Tracy Sefl, a former senior adviser to the super-PAC, Ready for Hillary, tells The Hill the early-to-attack strategy is "smart," adding Trump's GOP primary rivals held back too long.
"I really don't think it's possible to remind voters enough of his offensive and unintelligible remarks," Sefl tells The Hill.
The ads will highlight Trump's negatives by emphasizing his divisiveness in an appeal to independents and even some Republicans, as well as Clinton's traditional base of Democratic supporters, according to The Hill.
"Donald Trump is dangerous, divisive and deceptive," Brad Woodhouse, the president of the super-PAC American Bridge 21st Century, wrote in an email to the news outlet.

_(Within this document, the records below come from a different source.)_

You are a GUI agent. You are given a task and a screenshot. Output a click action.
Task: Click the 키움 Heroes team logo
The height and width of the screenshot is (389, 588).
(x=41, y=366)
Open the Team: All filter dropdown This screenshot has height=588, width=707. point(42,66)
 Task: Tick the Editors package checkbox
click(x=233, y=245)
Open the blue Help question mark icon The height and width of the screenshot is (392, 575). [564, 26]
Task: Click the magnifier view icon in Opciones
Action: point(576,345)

"There is no better way to communicate that to the American people than to use Trump's own words against him."
Justin Barasky, a spokesman for Priorities USA, another pro-Clinton super-PAC, said the strategy in the coming weeks will be to contrast Trump's and Clinton's records.
"We're going to aggressively take the fight to him," Barasky tells The Hill.

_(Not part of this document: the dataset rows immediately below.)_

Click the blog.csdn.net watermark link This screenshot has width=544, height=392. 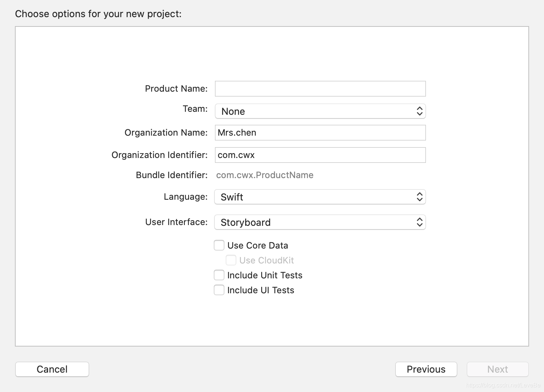(x=503, y=385)
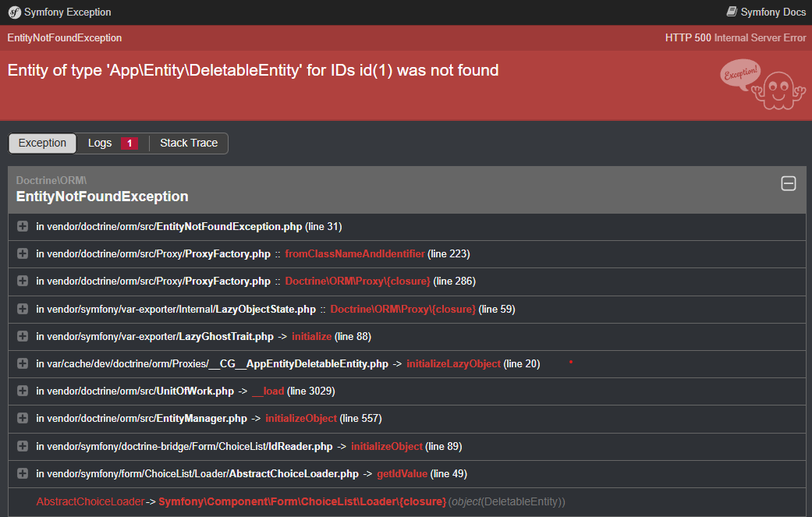Open the Symfony Docs link
Screen dimensions: 812x517
point(773,12)
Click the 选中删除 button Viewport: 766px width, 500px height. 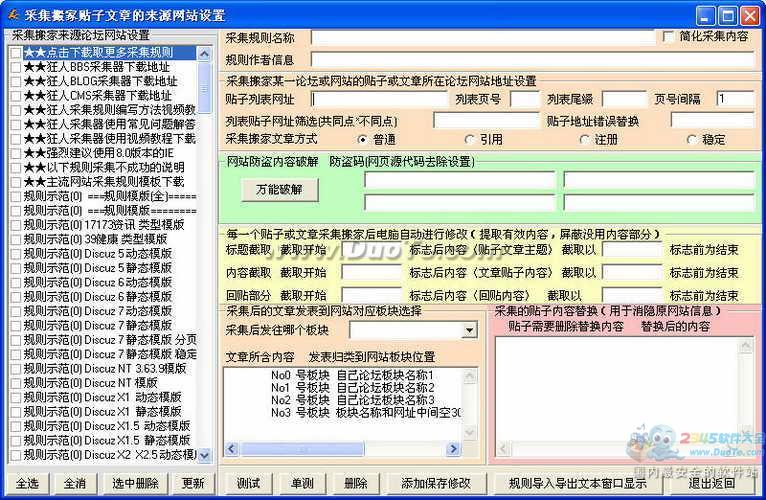tap(135, 483)
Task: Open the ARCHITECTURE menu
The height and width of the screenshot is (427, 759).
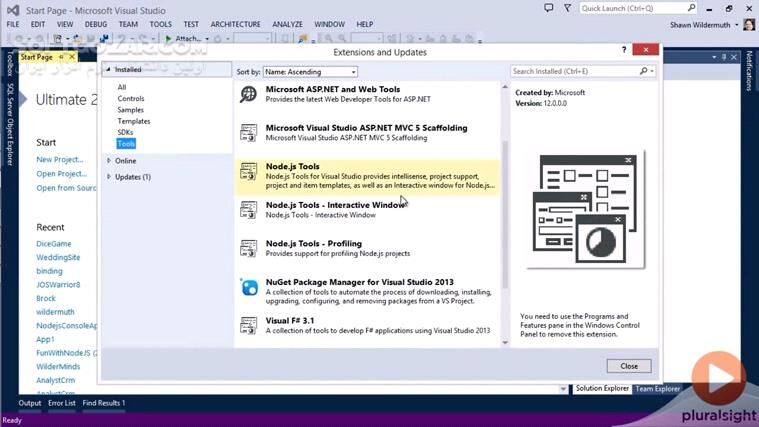Action: 235,24
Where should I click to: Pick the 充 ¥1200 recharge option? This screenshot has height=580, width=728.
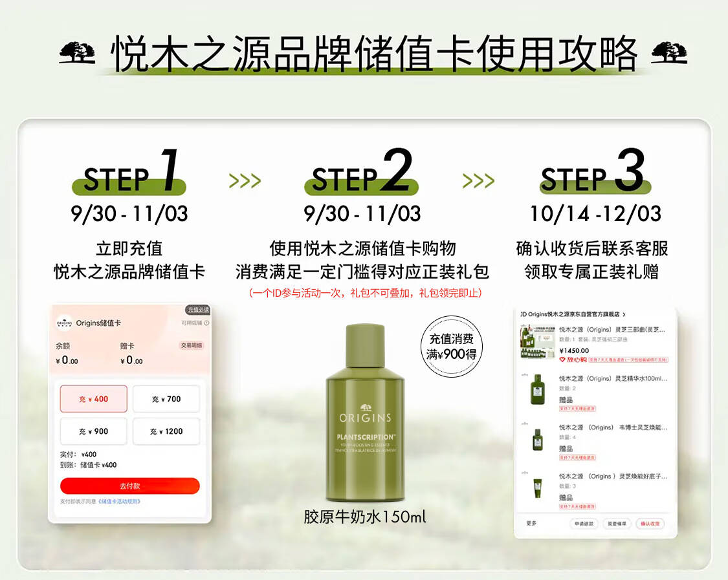[x=166, y=431]
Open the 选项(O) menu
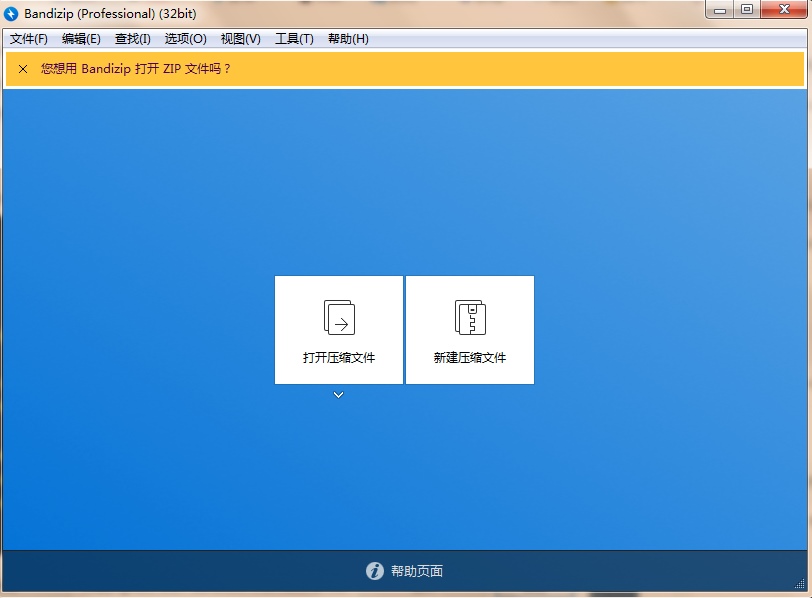Viewport: 812px width, 598px height. pyautogui.click(x=185, y=39)
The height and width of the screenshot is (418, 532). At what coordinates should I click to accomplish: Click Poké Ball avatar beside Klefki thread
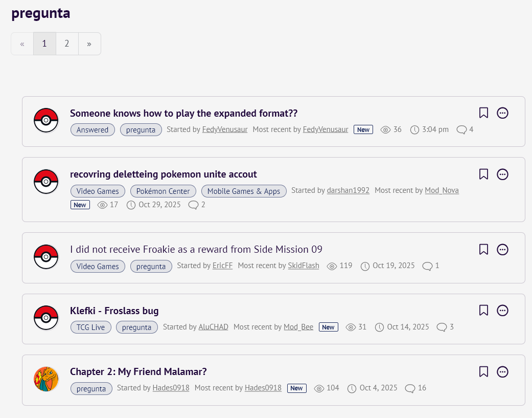pos(46,318)
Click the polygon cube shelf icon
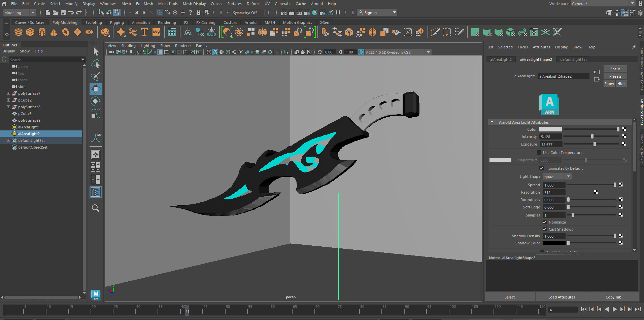The height and width of the screenshot is (320, 644). tap(30, 32)
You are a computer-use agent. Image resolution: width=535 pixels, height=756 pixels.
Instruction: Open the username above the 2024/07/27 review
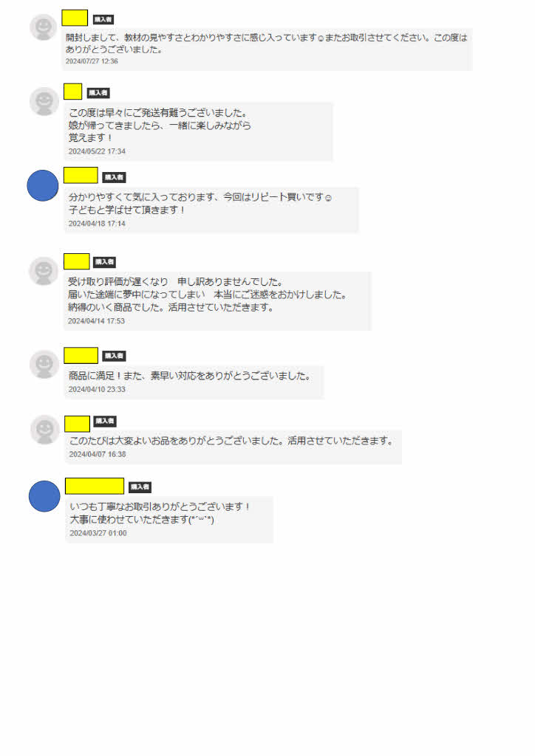[x=75, y=18]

Trump has already turned the heat on Clinton
, repeatedly calling her "crooked Hillary" and laying into her husband, former President Bill Clinton, including for his past marital infidelity, labeling Hillary Clinton as his "enabler."

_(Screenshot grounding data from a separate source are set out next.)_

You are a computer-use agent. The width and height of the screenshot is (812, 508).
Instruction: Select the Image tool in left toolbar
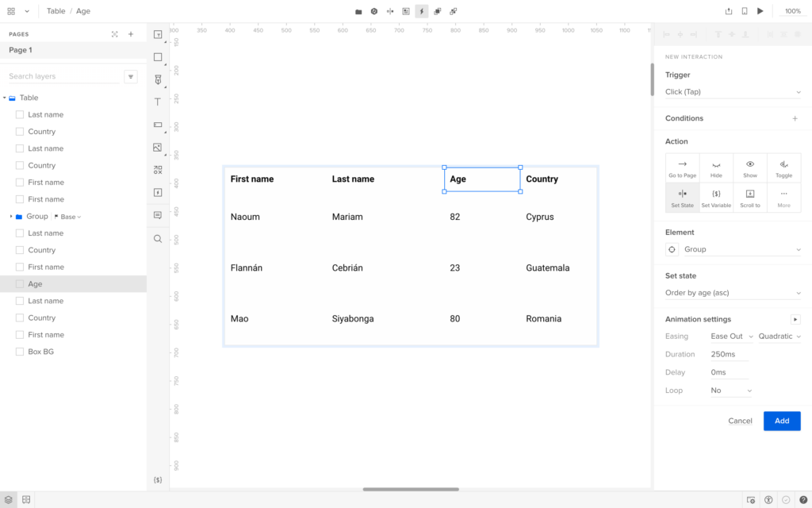[157, 148]
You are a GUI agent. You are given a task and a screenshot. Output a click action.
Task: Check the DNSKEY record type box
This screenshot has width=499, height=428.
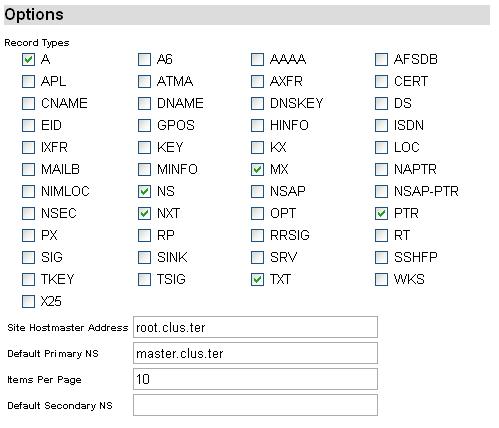(x=257, y=104)
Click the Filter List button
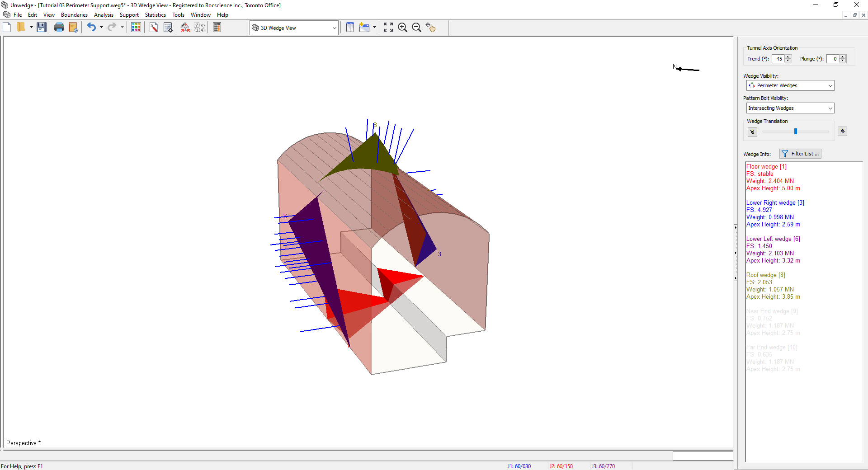 [x=800, y=154]
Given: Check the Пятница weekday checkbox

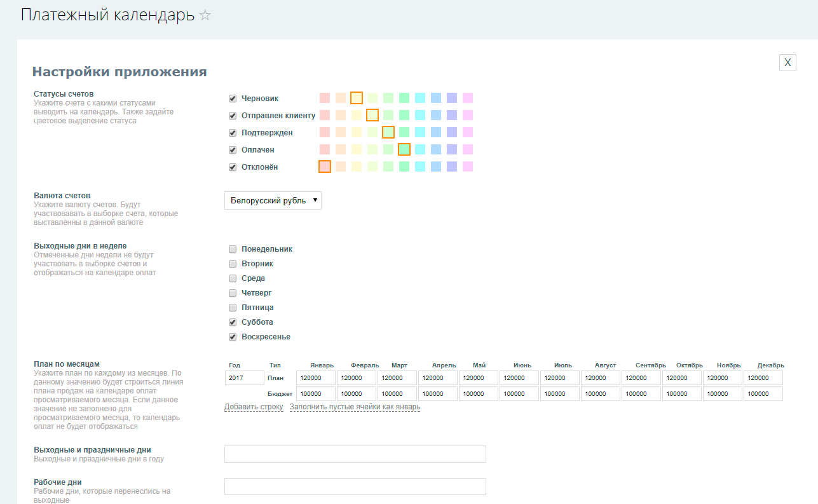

But Team Clinton is going to steer away from the personal, and isn't "trolling the tabloids to talk about Trump's two failed marriages," one unnamed supporter tells The Hill.
The Hill notes one ad already unveiled a compilation of quotations from Republicans, such as 2012 GOP nominee Mitt Romney, calling Trump everything from a "bully" to a "xenophobic bigot."
And Correct the Record, the super-PAC coordinating with Clinton's campaign, issued an ad ripping Trump's remarks on women
Tim Miller, who served as communications director to former Republican presidential candidate Jeb Bush and the anti-Trump group Never Trump, warned the blitzkrieg may not work.
"When we attacked Trump, even if it came from a place of principle, sometimes it backfired," he tells The Hill. "It's important that she pick her spots so that the campaign doesn't become about replying to every Donald Trump tweet."